Menurutnya, temuan sarkofagus ini menjadi bukti kuat bahwa Huta Simarmata memiliki nilai arkeologis yang sangat signifikan.
Rumah Adat Tanpa Paku yang Masih Terawat
Selain sarkofagus, Huta Simarmata juga dikenal dengan keberadaan rumah-rumah adat kuno yang masih berdiri kokoh hingga kini.
Fadli Zon mengapresiasi kondisi bangunan tradisional tersebut yang dinilai tetap terjaga dengan baik meski telah berusia sangat tua.
“Di kampung ini masih terdapat sekitar sepuluh rumah adat, bahkan ada yang berusia lebih dari 300 tahun. Teknik pembangunannya menunjukkan pengetahuan arsitektur tradisional yang sangat maju dan patut dilestarikan,” ujarnya.
Menariknya, rumah-rumah adat itu dibangun menggunakan teknik konstruksi tradisional tanpa menggunakan paku, melainkan memanfaatkan sistem sambungan kayu yang presisi.
Hal ini menunjukkan tingginya kemampuan arsitektur leluhur masyarakat Batak Toba.
Bukti Kehidupan Komunal Masyarakat Batak
Tak hanya bangunan rumah adat, di kawasan Huta Simarmata juga ditemukan lesung batu yang dahulu digunakan sebagai alat menumbuk padi.
Keberadaan lesung batu tersebut menjadi bukti bahwa masyarakat di kawasan ini hidup dalam sistem komunal dengan tradisi agraris yang telah berlangsung turun-temurun.
Menurut Fadli Zon, seluruh elemen budaya yang ada di Huta Simarmata mencerminkan pola kehidupan masyarakat Batak Toba yang kaya nilai sejarah.
Potensi Destinasi Wisata Budaya
Menteri Kebudayaan menilai Huta Simarmata tidak hanya penting dari sisi pelestarian sejarah, tetapi juga memiliki potensi besar sebagai destinasi wisata budaya unggulan.
“Datang ke sini bukan hanya menikmati pemandangan yang indah, tetapi juga belajar sejarah, adat, dan cara hidup masyarakat Batak.
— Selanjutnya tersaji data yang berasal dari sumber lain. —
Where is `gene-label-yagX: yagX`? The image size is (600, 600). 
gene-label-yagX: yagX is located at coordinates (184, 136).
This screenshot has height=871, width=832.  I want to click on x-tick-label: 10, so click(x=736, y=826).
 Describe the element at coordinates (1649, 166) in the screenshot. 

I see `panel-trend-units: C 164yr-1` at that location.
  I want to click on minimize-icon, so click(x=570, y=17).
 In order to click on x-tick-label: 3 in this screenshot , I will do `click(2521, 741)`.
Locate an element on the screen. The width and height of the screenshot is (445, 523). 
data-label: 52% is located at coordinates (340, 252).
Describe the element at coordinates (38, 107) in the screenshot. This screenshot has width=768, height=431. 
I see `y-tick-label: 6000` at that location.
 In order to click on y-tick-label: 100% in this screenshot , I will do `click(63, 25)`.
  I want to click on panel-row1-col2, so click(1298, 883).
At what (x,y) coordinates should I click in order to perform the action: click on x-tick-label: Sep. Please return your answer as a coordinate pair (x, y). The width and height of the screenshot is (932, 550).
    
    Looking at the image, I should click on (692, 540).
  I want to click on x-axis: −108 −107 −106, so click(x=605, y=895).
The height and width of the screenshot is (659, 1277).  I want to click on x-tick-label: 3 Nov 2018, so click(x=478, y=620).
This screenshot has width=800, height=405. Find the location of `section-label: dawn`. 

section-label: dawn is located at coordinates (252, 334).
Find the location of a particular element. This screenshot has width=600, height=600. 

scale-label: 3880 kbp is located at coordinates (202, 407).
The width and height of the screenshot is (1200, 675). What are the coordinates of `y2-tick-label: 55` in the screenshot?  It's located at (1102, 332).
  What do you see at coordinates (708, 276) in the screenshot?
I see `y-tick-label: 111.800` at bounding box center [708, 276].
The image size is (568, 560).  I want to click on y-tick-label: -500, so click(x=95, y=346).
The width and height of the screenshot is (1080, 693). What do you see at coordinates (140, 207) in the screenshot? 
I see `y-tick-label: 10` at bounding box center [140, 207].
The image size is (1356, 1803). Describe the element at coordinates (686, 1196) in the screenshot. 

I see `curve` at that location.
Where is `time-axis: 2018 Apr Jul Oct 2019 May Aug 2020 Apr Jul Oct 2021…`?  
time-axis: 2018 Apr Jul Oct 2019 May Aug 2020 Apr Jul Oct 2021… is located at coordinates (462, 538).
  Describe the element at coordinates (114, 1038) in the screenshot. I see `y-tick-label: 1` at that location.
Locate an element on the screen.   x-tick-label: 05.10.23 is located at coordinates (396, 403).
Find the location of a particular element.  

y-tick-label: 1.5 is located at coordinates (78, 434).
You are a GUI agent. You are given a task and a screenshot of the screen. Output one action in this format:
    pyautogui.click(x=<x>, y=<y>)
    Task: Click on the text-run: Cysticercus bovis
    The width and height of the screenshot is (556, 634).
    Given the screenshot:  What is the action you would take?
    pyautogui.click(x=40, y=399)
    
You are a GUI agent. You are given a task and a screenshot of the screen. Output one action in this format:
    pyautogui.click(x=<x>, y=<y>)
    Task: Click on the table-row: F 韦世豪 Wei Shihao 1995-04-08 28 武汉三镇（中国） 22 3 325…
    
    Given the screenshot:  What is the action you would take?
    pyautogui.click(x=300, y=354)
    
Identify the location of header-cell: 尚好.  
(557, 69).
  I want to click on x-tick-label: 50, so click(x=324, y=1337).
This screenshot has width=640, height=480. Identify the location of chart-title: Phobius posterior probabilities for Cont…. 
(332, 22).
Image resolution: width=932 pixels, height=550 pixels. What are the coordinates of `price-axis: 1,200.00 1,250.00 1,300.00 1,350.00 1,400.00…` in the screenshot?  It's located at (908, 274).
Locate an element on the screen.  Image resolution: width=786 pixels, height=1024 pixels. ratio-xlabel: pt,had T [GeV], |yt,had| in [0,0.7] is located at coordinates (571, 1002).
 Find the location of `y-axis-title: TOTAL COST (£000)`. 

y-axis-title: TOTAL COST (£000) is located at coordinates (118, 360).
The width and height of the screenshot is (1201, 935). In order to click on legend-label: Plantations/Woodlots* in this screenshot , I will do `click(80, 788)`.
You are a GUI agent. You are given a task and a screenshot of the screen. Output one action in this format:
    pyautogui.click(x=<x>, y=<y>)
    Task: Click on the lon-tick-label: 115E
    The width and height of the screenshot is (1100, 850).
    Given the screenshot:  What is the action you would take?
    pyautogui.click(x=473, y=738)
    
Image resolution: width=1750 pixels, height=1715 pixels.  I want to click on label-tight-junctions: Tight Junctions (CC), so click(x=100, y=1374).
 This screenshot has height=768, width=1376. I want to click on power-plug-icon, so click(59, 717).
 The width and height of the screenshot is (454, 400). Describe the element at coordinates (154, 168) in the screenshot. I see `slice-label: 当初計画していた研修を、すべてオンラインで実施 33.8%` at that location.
Ini kekayaan budaya yang harus terus kita jaga,” katanya.
Dia menegaskan, Kementerian Kebudayaan berkomitmen untuk memperkuat upaya perlindungan, pemeliharaan, serta pemanfaatan kawasan cagar budaya sebagai pusat edukasi dan pengembangan kebudayaan nasional.
Ke depan, apabila status Huta Simarmata resmi ditingkatkan menjadi cagar budaya nasional, kawasan ini diharapkan dapat memperoleh dukungan pelestarian yang lebih besar dari pemerintah pusat.